To state that again, the llama models likely have tens of thousands of downloads, which would mean tens of thousands of servers and backups of the data, versus what we have now, which is essentially just one.
We need IPFS for data distribution. Tightly knit integration with git repos is an obvious match as well.
I'm sure that I don't know what you mean. My employer is on a paid plan for Slack, and searches cover everything, as far back as I wish to go. Are you thinking of the limitations on the free license?
Well, I would call that rather disingenuous, because "free trial Slack" is certainly not the default for businesses which actually depend on it, and it's not about search capability at all: it's about retention of data.
It would be very interesting for us to learn about something in ancient Egypt that is equivalent to white noise today. I think the issue of storage should be solved and made abundant. We should not be worrying about what to save, but rather what if we cannot save.

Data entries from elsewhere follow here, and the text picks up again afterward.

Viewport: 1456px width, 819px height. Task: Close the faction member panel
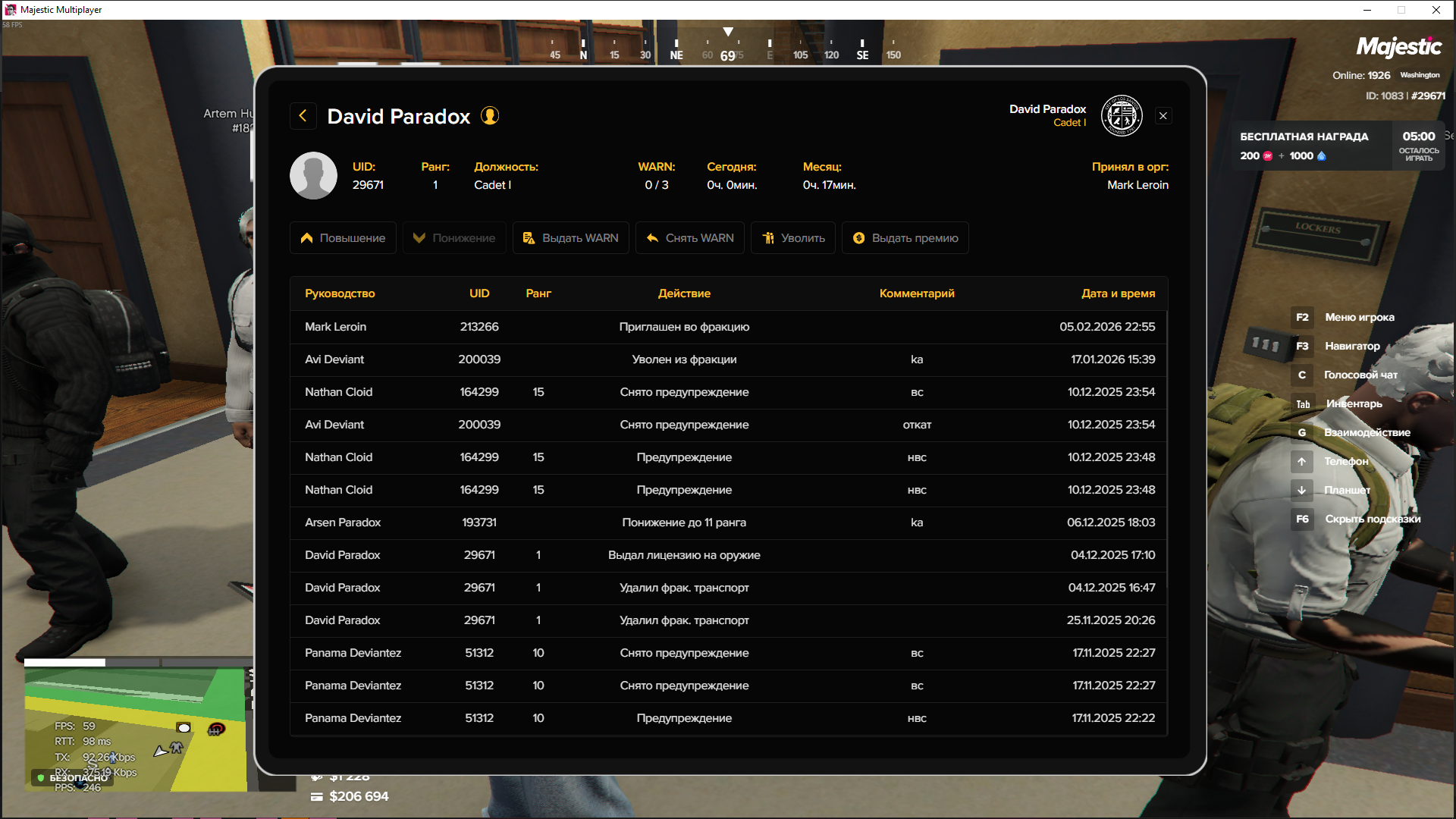pyautogui.click(x=1163, y=116)
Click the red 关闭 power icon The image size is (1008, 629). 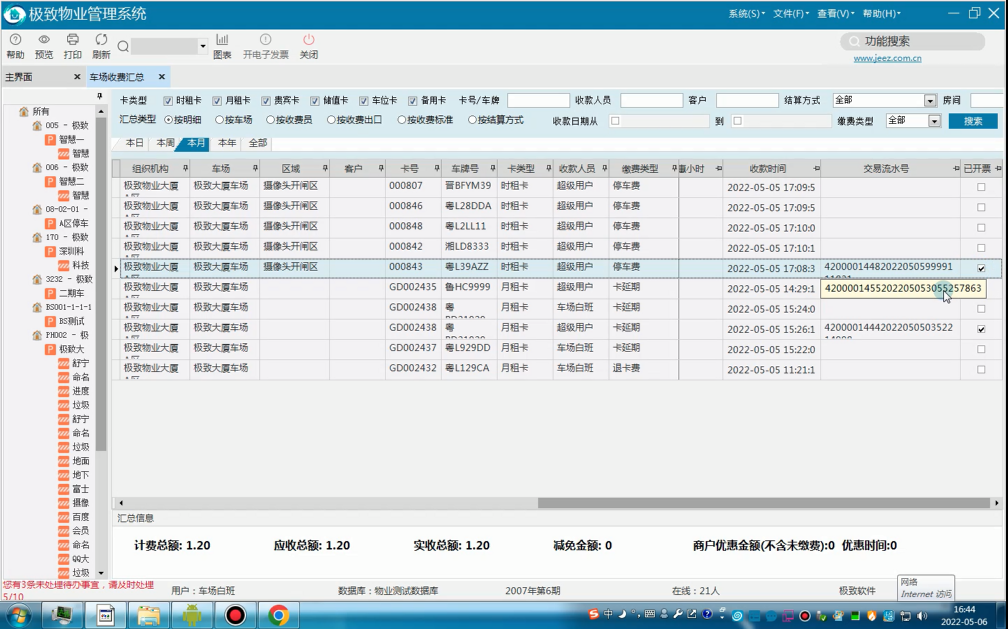[x=309, y=40]
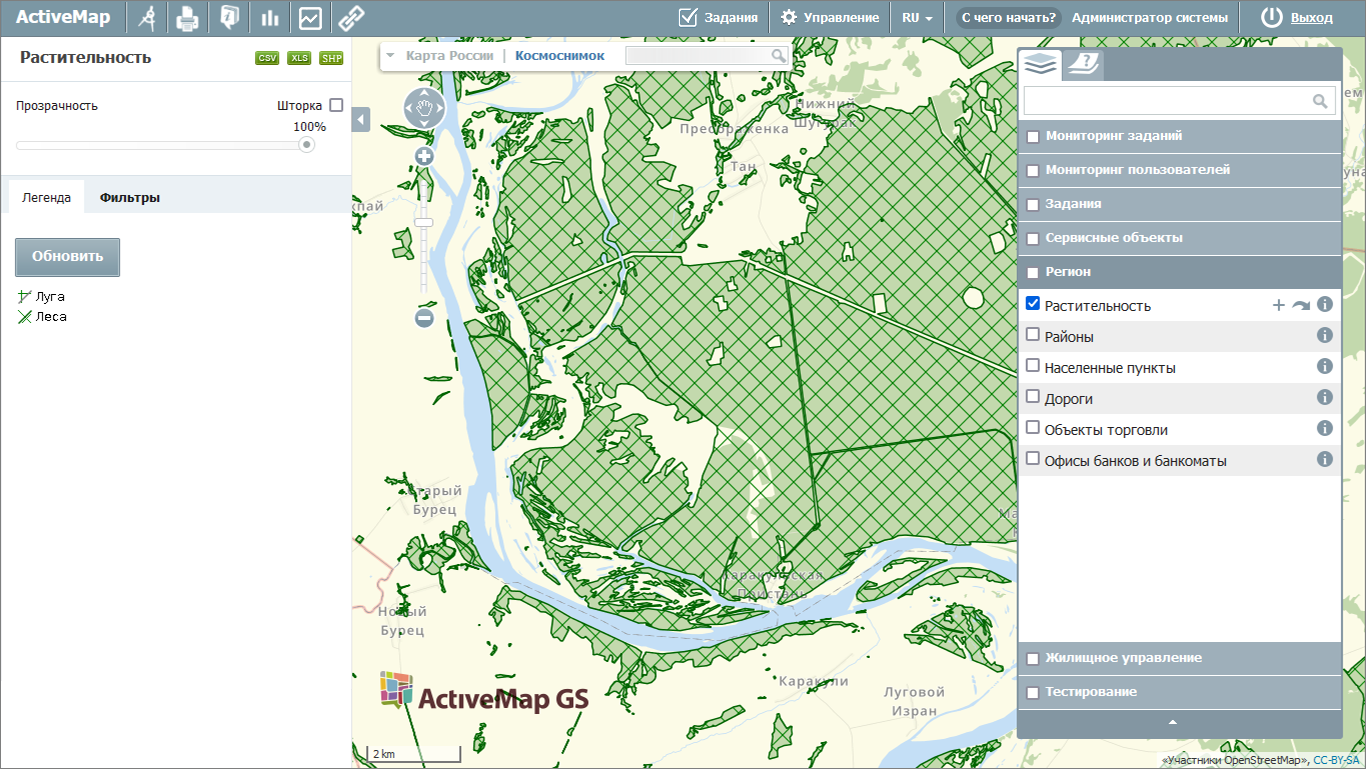Switch to the Фильтры tab
This screenshot has width=1366, height=769.
click(130, 198)
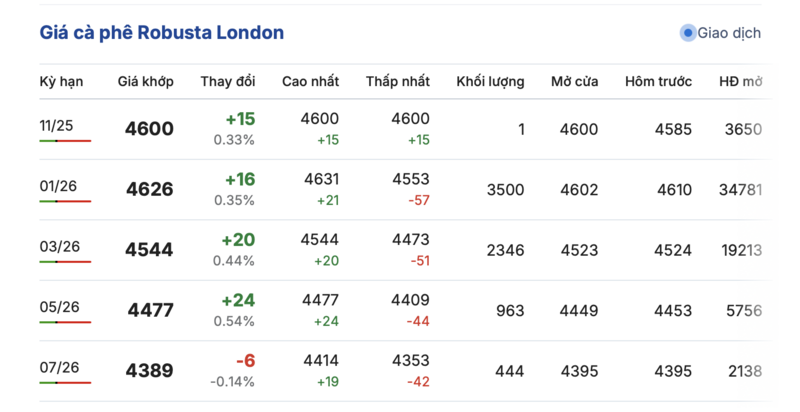Click the -6 change value for 07/26

(245, 361)
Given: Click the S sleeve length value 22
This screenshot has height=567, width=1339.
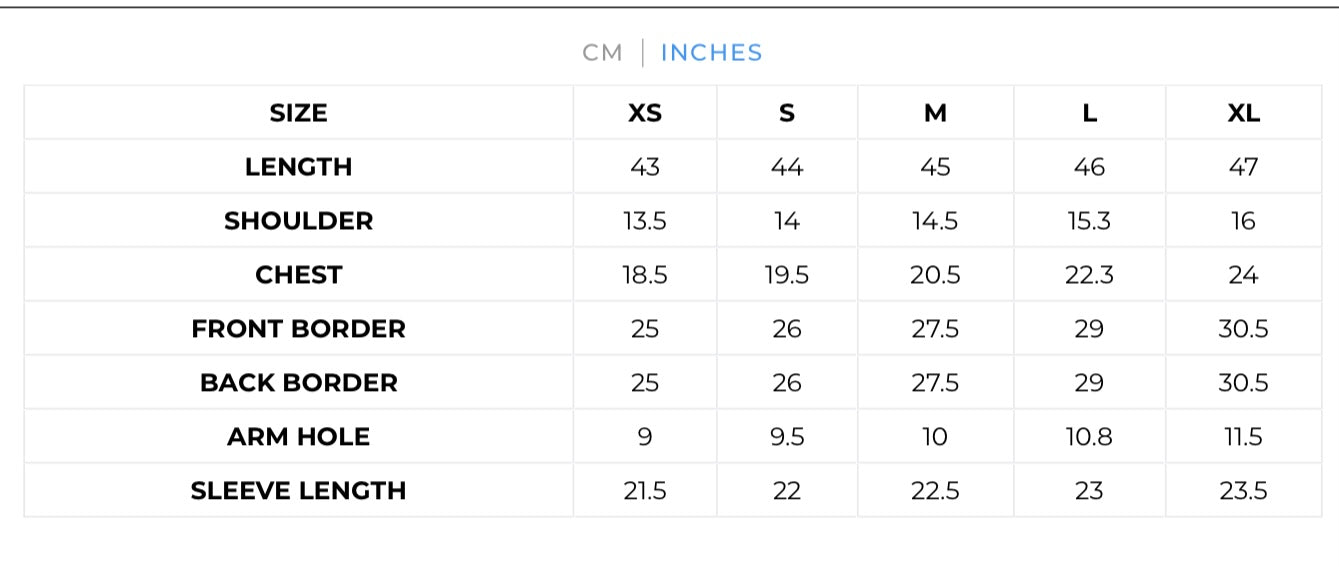Looking at the screenshot, I should click(x=787, y=491).
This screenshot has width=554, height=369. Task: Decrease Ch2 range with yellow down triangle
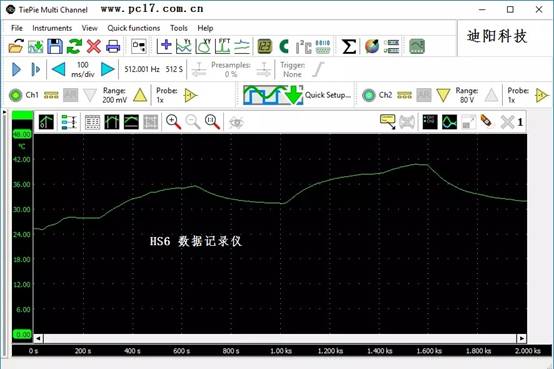pyautogui.click(x=443, y=95)
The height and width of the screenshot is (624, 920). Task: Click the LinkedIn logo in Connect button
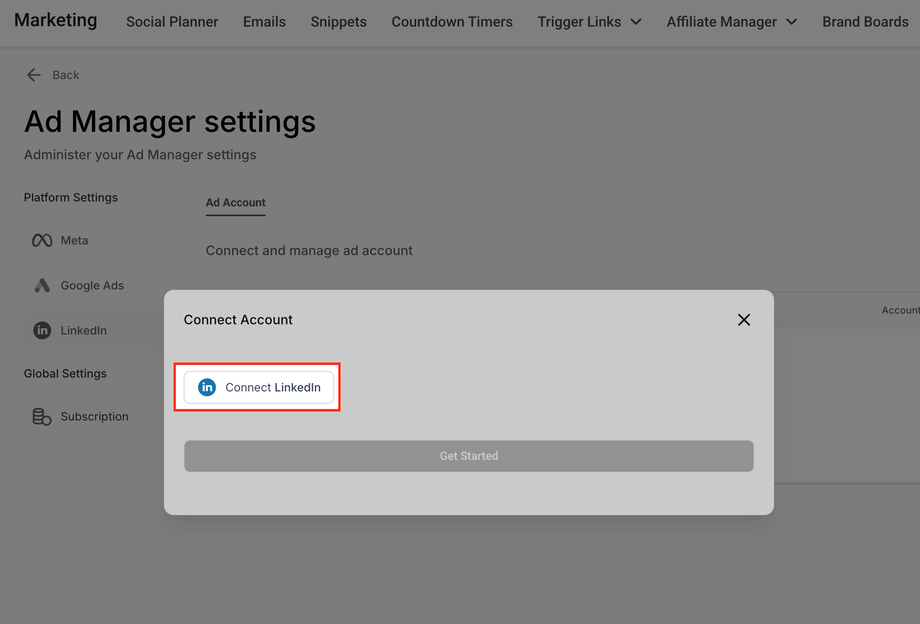coord(207,387)
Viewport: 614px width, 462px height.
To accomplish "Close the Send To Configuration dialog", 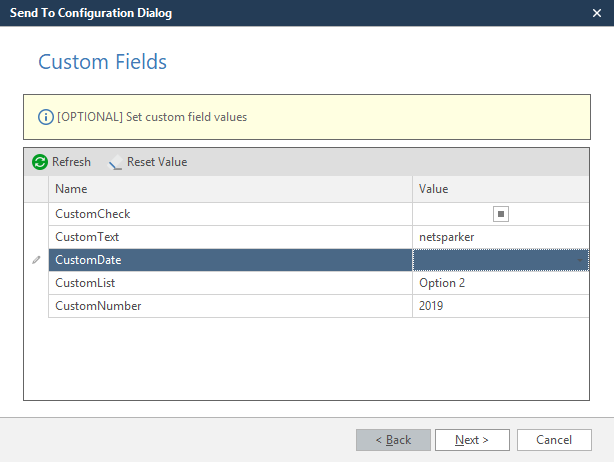I will coord(597,13).
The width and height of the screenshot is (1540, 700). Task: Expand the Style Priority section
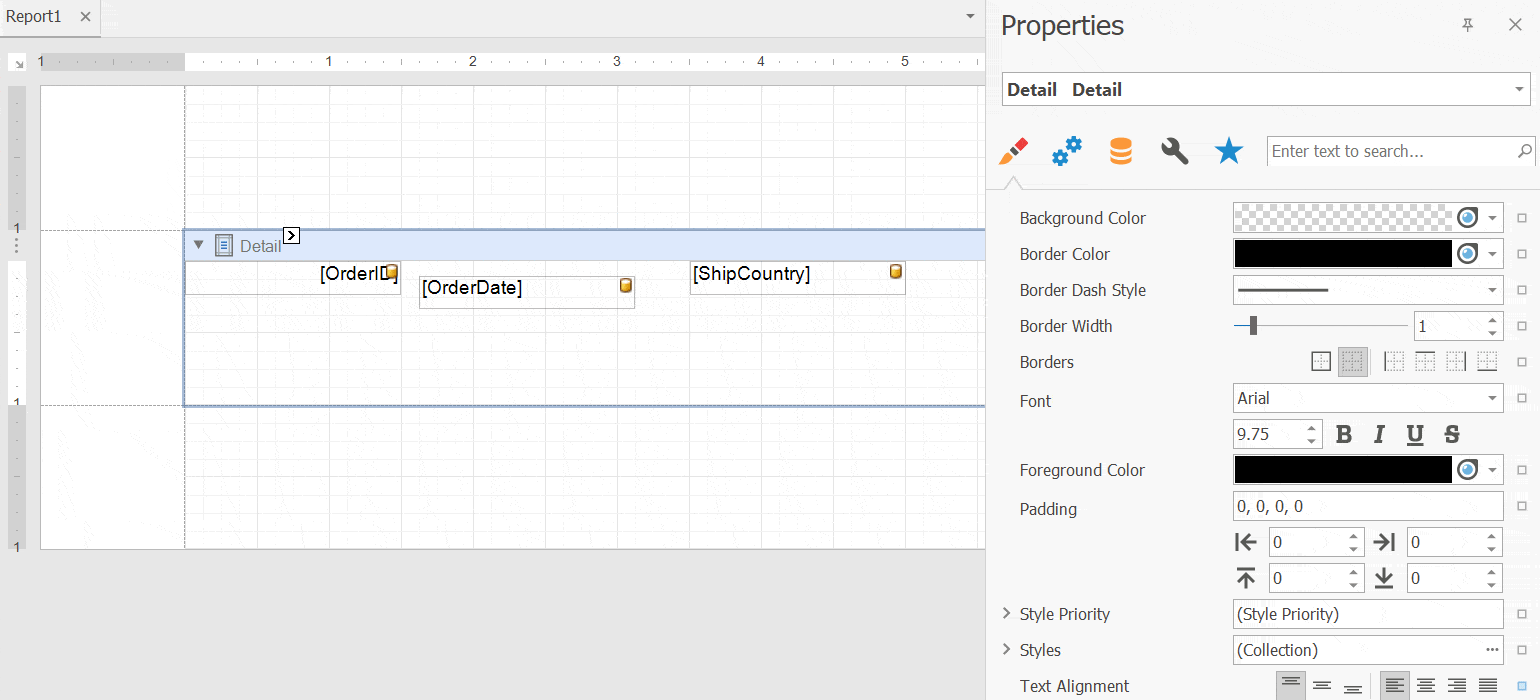click(1006, 613)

AI is going to give a lot of that data that would have otherwise died eternal life. As the tech evolves, businesses will be able to monetize by selling data (for walled gardens) or their pages will all be scraped, cleaned up and resold by multiple orgs (for stuff on the open web).
I think there is something to be said about what is worth archiving. I don't know what it is that should be said though. It seems weird to me that as a monastery we might be saving things such as a 10 volume satyrical piece about a forgotten greek tyrant for another 100 years rather than some personal thoughts of an Egyptian philosopher. What is and isn't worth saving?